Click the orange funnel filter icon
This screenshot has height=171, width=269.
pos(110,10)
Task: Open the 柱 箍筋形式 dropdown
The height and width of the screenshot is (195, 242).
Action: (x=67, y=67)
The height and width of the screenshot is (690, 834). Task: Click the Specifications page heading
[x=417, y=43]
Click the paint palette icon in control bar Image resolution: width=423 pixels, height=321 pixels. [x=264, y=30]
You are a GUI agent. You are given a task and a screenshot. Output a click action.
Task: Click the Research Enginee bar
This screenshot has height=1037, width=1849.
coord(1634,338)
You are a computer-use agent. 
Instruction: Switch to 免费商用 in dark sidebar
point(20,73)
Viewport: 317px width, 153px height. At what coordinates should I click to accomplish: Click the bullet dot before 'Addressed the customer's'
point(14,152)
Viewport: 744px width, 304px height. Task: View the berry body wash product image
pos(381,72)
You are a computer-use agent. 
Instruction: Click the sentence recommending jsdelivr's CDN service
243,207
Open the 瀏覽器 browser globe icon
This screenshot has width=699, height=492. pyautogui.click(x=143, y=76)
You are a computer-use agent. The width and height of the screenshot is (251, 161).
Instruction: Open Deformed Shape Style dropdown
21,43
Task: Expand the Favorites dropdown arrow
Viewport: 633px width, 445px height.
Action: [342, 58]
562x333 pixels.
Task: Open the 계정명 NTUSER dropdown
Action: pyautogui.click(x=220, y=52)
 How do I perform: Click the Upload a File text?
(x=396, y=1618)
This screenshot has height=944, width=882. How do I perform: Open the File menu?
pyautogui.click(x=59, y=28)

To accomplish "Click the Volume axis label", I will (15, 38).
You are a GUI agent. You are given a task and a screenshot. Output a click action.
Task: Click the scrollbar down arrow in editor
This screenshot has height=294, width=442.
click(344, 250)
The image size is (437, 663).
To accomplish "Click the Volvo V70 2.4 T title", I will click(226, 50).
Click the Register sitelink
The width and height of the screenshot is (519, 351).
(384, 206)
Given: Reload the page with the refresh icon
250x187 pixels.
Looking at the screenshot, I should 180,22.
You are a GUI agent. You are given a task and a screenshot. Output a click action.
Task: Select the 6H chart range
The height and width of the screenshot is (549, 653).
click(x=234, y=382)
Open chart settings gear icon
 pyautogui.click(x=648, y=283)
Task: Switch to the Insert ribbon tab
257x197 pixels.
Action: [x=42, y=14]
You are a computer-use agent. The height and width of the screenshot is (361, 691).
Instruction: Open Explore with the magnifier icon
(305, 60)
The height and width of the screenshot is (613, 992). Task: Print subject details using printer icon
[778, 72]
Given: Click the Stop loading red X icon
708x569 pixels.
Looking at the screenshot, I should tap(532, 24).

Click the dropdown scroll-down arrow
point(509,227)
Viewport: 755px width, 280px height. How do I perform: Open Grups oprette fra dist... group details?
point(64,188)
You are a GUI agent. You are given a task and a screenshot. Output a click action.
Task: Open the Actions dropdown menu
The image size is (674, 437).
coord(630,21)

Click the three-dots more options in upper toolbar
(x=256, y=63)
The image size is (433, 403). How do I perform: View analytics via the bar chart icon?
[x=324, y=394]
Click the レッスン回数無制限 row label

┄┄┄┄┄┄┄┄┄┄┄┄┄┄┄┄┄┄┄┄

[Your instructions] Transcribe the listing. Every line must match exactly.

[Exercise solution]
Click the orange funnel filter icon
This screenshot has height=171, width=269.
pos(110,10)
Task: Open the 柱 箍筋形式 dropdown
The height and width of the screenshot is (195, 242).
Action: (x=67, y=67)
The height and width of the screenshot is (690, 834). Task: Click the Specifications page heading
[x=417, y=43]
Click the paint palette icon in control bar Image resolution: width=423 pixels, height=321 pixels. [x=264, y=30]
You are a GUI agent. You are given a task and a screenshot. Output a click action.
Task: Click the Research Enginee bar
This screenshot has height=1037, width=1849.
coord(1634,338)
You are a computer-use agent. 
Instruction: Switch to 免费商用 in dark sidebar
point(20,73)
Viewport: 317px width, 153px height. At what coordinates should I click to accomplish: Click the bullet dot before 'Addressed the customer's'
point(14,152)
Viewport: 744px width, 304px height. Task: View the berry body wash product image
pos(381,72)
You are a computer-use agent. 
Instruction: Click the sentence recommending jsdelivr's CDN service
243,207
Open the 瀏覽器 browser globe icon
This screenshot has width=699, height=492. pyautogui.click(x=143, y=76)
You are a computer-use agent. The width and height of the screenshot is (251, 161).
Instruction: Open Deformed Shape Style dropdown
21,43
Task: Expand the Favorites dropdown arrow
Viewport: 633px width, 445px height.
Action: [342, 58]
562x333 pixels.
Task: Open the 계정명 NTUSER dropdown
Action: pyautogui.click(x=220, y=52)
 How do I perform: Click the Upload a File text?
(x=396, y=1618)
This screenshot has height=944, width=882. How do I perform: Open the File menu?
pyautogui.click(x=59, y=28)

To accomplish "Click the Volume axis label", I will (15, 38).
You are a GUI agent. You are given a task and a screenshot. Output a click action.
Task: Click the scrollbar down arrow in editor
This screenshot has height=294, width=442.
click(344, 250)
The image size is (437, 663).
To accomplish "Click the Volvo V70 2.4 T title", I will click(226, 50).
Click the Register sitelink
The width and height of the screenshot is (519, 351).
(384, 206)
Given: Reload the page with the refresh icon
250x187 pixels.
Looking at the screenshot, I should 180,22.
You are a GUI agent. You are given a task and a screenshot. Output a click action.
Task: Select the 6H chart range
The height and width of the screenshot is (549, 653).
click(x=234, y=382)
Open chart settings gear icon
 pyautogui.click(x=648, y=283)
Task: Switch to the Insert ribbon tab
257x197 pixels.
Action: [x=42, y=14]
You are a computer-use agent. The height and width of the screenshot is (361, 691).
Instruction: Open Explore with the magnifier icon
(305, 60)
The height and width of the screenshot is (613, 992). Task: Print subject details using printer icon
[778, 72]
Given: Click the Stop loading red X icon
708x569 pixels.
Looking at the screenshot, I should tap(532, 24).

Click the dropdown scroll-down arrow
point(509,227)
Viewport: 755px width, 280px height. How do I perform: Open Grups oprette fra dist... group details?
point(64,188)
You are a GUI agent. You are given a task and a screenshot. Output a click action.
Task: Open the Actions dropdown menu
The image size is (674, 437).
coord(630,21)

Click the three-dots more options in upper toolbar
(x=256, y=63)
The image size is (433, 403). How do I perform: View analytics via the bar chart icon?
[x=324, y=394]
Click the レッスン回数無制限 row label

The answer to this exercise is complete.